Abstract: I develop a modified version of Budish (2011)’s Approximate Competitive Equilibrium from Equal Incomes (or A-CEEI) which allows school administrators to correct market failures unaddressed in the original mechanism by taxing student enrollment. This system preserves A-CEEI’s incentive compatibility and lack of congestion while maintaining reasonable fairness and efficiency bounds, and adds the ability for matches to contain a degree of two-sidedness. While the lack of an outside good prevents computation of an optimal tax rate, I outline the impact of various types of tax schema changes, as well as advise on how to correct tax rates when presented with an undesired equilibrium.
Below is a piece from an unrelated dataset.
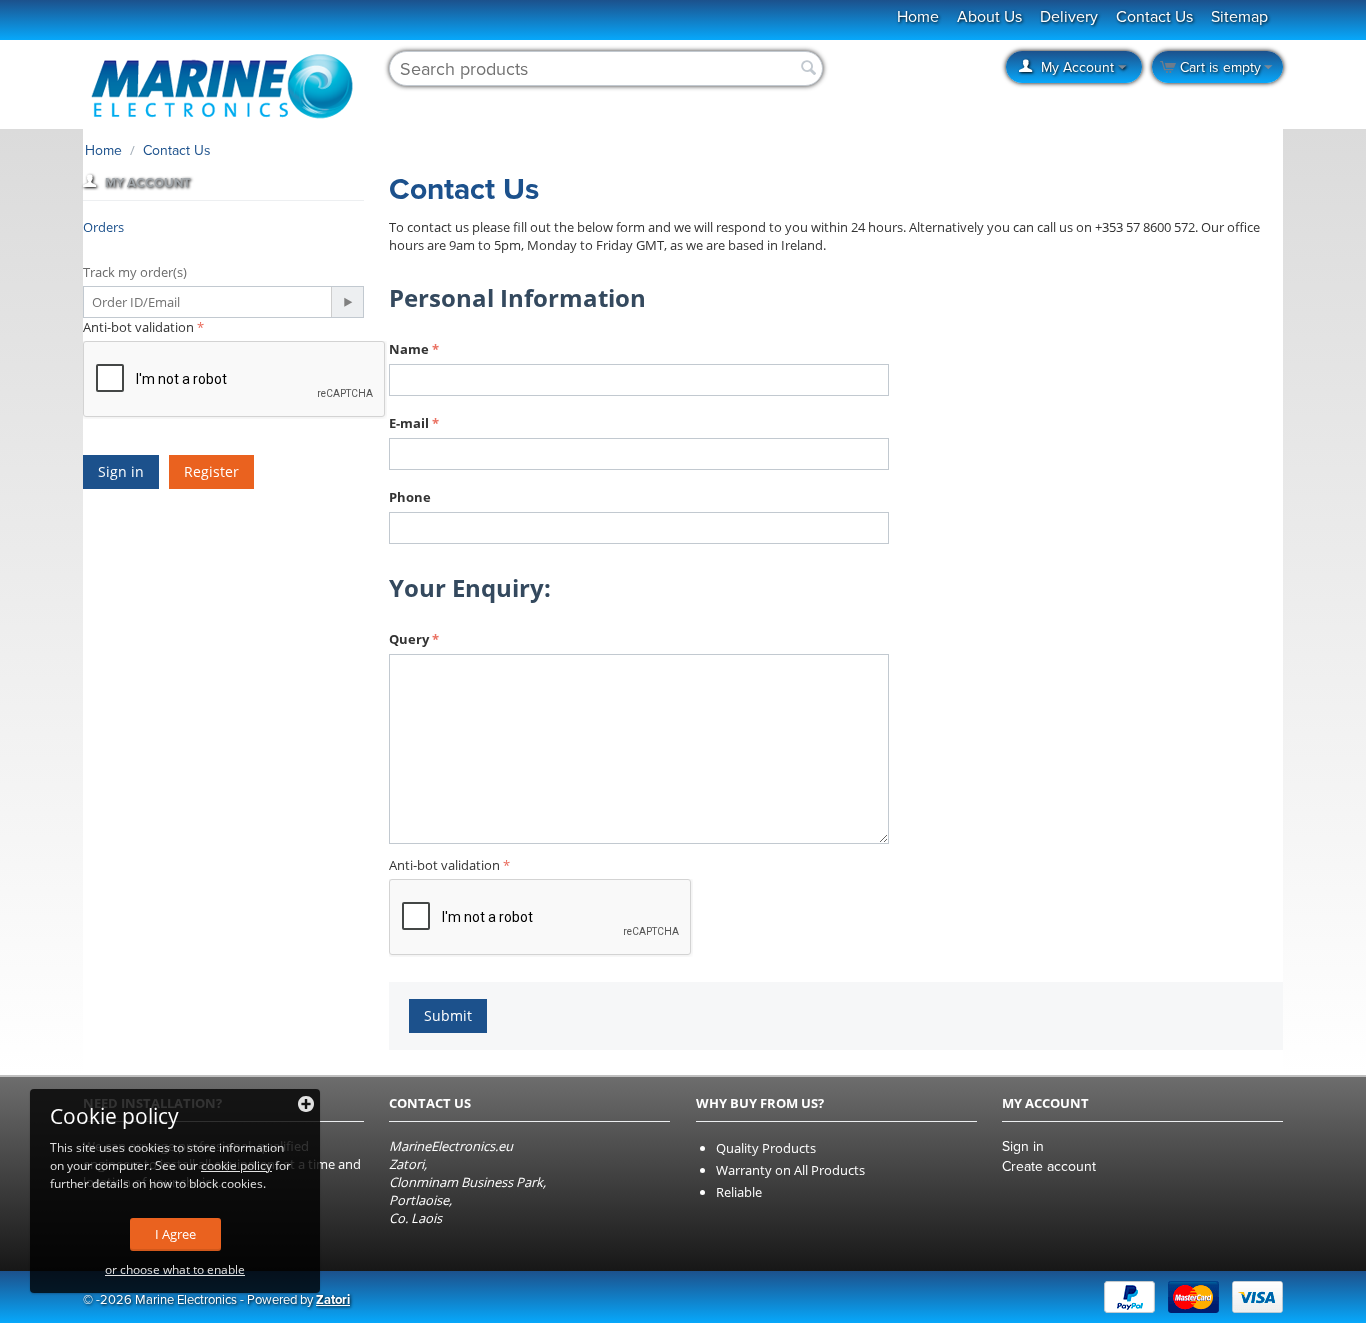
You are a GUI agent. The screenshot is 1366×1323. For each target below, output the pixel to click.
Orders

Finally I derive a boundary on market-clearing error when computing this allocation given a set tax schema. As far as I am aware, this is the only mechanism developed which is incentive compatible, uncongested, and two-sided that also provides bounds on fairness and efficiency losses.
Investigating the Effects of Student Debt on Career Outcomes: An Empirical Approach
Spring 2019. My undergraduate thesis; received High Honors from the Economics department. Supervised by John Fitzgerald, and later advised by Matthew Botsch and Dan Stone. Also available at the Bowdoin Digital Commons. Replication files are available on GitHub.
High student debt has been hypothesized to affect career choice, causing students todesire stable, high paying jobs. To test this hypothesis, I rely on plausibly exogenous variation in debt due to a federal policy shift. In the summer of 2007, the Higher Education Reconciliation Act (or HERA) expanded the cap for federally subsidized student loans. I examine how variation in debt affects career choice and eventual salary of students using data from the National Longitudinal Survey of Youth 1979 Child and Young Adult Cohort of students who were of college age during the implementation of the policy. I find that student debt has no impact on salary two years after graduation; however, it does seem to shift students’ career choices, leading some to avoid careers in public service industries such as teaching and social work.